Santé

Sud-Kivu : Plus de 118 000 cas de troubles mentaux en six mois, la DPS appelle à renforcer la prise en charge psychologique

À l’occasion de la 33ᵉ Journée mondiale de la santé mentale célébrée le 10 octobre 2025, la Division Provinciale de la Santé du Sud-Kivu (DPS) a tiré la sonnette d’alarme sur la hausse inquiétante des troubles psychologiques dans la province. 

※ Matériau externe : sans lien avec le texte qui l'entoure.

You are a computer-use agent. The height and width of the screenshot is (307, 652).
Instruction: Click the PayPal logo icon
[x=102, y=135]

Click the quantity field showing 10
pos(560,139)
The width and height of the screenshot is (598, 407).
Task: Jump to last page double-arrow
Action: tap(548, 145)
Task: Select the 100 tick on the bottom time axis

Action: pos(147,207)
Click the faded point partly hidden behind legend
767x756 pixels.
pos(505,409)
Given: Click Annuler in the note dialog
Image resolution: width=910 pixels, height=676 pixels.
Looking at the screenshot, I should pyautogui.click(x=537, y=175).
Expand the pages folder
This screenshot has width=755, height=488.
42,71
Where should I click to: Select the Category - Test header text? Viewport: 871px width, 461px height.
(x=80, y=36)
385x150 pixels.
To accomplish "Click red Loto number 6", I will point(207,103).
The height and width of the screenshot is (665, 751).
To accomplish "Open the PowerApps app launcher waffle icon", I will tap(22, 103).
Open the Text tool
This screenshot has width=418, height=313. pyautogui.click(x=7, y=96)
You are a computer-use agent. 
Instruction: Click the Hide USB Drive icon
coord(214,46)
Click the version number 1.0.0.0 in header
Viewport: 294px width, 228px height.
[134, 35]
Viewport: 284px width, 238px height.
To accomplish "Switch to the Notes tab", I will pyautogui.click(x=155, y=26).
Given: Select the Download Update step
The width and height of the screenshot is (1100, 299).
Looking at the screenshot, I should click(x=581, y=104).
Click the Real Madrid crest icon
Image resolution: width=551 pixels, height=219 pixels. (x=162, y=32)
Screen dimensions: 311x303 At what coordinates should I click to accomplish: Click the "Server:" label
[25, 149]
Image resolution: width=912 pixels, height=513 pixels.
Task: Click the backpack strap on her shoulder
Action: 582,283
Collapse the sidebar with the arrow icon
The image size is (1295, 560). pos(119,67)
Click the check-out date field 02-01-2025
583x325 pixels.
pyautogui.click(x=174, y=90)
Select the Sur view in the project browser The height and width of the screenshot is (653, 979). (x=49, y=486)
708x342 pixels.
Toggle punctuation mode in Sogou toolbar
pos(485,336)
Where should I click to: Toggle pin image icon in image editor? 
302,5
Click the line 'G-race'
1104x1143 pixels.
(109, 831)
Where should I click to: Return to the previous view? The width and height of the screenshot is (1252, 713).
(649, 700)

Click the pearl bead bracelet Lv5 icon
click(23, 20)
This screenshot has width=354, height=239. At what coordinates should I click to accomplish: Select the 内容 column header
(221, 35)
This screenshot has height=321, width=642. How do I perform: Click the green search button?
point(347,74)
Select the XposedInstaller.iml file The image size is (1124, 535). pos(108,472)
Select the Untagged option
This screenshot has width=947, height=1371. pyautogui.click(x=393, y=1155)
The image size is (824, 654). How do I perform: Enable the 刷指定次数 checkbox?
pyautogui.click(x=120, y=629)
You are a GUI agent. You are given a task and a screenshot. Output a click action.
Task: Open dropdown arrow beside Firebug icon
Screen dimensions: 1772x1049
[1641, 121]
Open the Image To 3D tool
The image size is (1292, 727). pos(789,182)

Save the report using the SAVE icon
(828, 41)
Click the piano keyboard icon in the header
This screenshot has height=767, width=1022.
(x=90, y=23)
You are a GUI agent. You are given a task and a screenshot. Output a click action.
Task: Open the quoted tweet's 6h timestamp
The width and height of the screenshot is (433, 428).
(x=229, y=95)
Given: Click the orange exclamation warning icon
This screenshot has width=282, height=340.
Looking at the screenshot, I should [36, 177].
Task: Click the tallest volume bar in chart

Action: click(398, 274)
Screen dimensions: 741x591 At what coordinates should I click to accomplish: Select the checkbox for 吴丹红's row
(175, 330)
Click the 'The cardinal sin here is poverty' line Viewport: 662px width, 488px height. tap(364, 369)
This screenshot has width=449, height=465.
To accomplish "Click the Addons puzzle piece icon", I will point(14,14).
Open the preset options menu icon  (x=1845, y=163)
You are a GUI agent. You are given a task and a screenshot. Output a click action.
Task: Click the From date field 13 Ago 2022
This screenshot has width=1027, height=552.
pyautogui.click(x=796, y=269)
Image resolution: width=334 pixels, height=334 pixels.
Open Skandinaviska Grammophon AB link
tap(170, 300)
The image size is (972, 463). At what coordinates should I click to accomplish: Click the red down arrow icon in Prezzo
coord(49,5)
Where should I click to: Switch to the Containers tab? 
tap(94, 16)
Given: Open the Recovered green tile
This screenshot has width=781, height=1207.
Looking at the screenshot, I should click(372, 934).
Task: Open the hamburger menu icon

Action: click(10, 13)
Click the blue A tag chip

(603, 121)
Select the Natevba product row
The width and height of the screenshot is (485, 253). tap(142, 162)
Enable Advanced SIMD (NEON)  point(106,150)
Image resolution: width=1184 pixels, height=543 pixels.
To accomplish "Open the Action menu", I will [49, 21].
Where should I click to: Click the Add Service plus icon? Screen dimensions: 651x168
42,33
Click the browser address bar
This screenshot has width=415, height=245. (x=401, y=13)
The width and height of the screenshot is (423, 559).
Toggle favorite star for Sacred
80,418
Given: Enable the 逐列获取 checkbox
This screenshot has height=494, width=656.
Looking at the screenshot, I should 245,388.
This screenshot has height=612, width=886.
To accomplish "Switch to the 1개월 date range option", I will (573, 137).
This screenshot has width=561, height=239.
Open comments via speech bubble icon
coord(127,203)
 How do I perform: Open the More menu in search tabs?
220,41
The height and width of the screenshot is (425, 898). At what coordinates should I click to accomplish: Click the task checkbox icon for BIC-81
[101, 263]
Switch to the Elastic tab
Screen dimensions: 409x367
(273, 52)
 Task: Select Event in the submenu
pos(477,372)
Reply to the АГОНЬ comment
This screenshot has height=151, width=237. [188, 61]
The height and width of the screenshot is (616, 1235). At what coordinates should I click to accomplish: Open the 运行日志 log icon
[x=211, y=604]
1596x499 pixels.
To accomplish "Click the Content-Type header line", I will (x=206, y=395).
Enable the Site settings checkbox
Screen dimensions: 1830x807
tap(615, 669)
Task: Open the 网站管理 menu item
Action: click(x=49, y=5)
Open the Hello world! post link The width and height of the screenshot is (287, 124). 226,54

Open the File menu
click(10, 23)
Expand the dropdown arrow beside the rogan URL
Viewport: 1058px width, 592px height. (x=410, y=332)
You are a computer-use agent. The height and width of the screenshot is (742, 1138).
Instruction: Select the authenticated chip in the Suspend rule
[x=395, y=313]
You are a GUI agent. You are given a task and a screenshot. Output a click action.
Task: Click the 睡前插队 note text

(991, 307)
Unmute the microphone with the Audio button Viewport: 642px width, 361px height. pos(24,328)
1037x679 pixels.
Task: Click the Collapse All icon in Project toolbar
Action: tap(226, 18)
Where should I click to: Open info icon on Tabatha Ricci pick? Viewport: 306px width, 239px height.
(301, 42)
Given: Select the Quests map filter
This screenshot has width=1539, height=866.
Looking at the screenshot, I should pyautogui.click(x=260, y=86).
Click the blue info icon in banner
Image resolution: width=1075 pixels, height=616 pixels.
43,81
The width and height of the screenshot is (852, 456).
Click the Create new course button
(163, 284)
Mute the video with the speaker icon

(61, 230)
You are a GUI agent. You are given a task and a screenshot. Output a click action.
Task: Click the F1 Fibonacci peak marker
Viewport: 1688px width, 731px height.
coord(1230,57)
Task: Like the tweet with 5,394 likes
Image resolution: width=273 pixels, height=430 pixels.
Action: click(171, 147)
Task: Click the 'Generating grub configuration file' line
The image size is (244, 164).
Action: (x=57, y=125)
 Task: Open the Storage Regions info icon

Elle plaide pour un renforcement de la prise en charge psychologique afin de consolider la paix et la cohésion sociale.

Placée sous le thème national « Promouvoir la santé mentale pour une paix durable en RDC », cette journée a également été marquée au niveau international par l’appel à un meilleur accès aux services de santé mentale dans les situations de catastrophes et d’urgences.

Selon les données publiées par la DPS, 118 379 cas de troubles mentaux ont été enregistrés entre janvier et juin 2025, dont 10 888 liés au stress post-traumatique, 6 178 à la dépression, 2 437 à la toxicomanie et 93 cas de suicide.

Ces chiffres, présentés par le chef de division intérimaire, Michel Maneno, illustrent l’impact direct des conflits, de la pauvreté et des violences répétées sur la santé mentale des habitants du Sud-Kivu.

Pour y faire face, la DPS a déployé des psychologues dans plusieurs structures hospitalières de la province afin d’assurer un meilleur accompagnement des patients.

Michel Maneno a invité la population à consulter dès les premiers signes de détresse mentale, rappelant que la prévention reste essentielle pour préserver la stabilité sociale.

Le chef de la DPS, Dr Pépin Nabugobe Shamavu, a souligné que les blessures mentales non soignées alimentent les tensions communautaires et fragilisent la cohésion sociale. Il estime que la santé mentale, encore marginalisée, doit être placée au cœur des priorités de développement.

Pour la DPS du Sud-Kivu, la promotion du bien-être psychologique relève d’une responsabilité collective. Les autorités, les leaders communautaires, les confessions religieuses et les médias sont appelés à s’impliquer davantage dans la sensibilisation et la prévention.

Le Dr Nabugobe a conclu en affirmant qu’aucune paix durable ne peut se construire sans un équilibre mental collectif.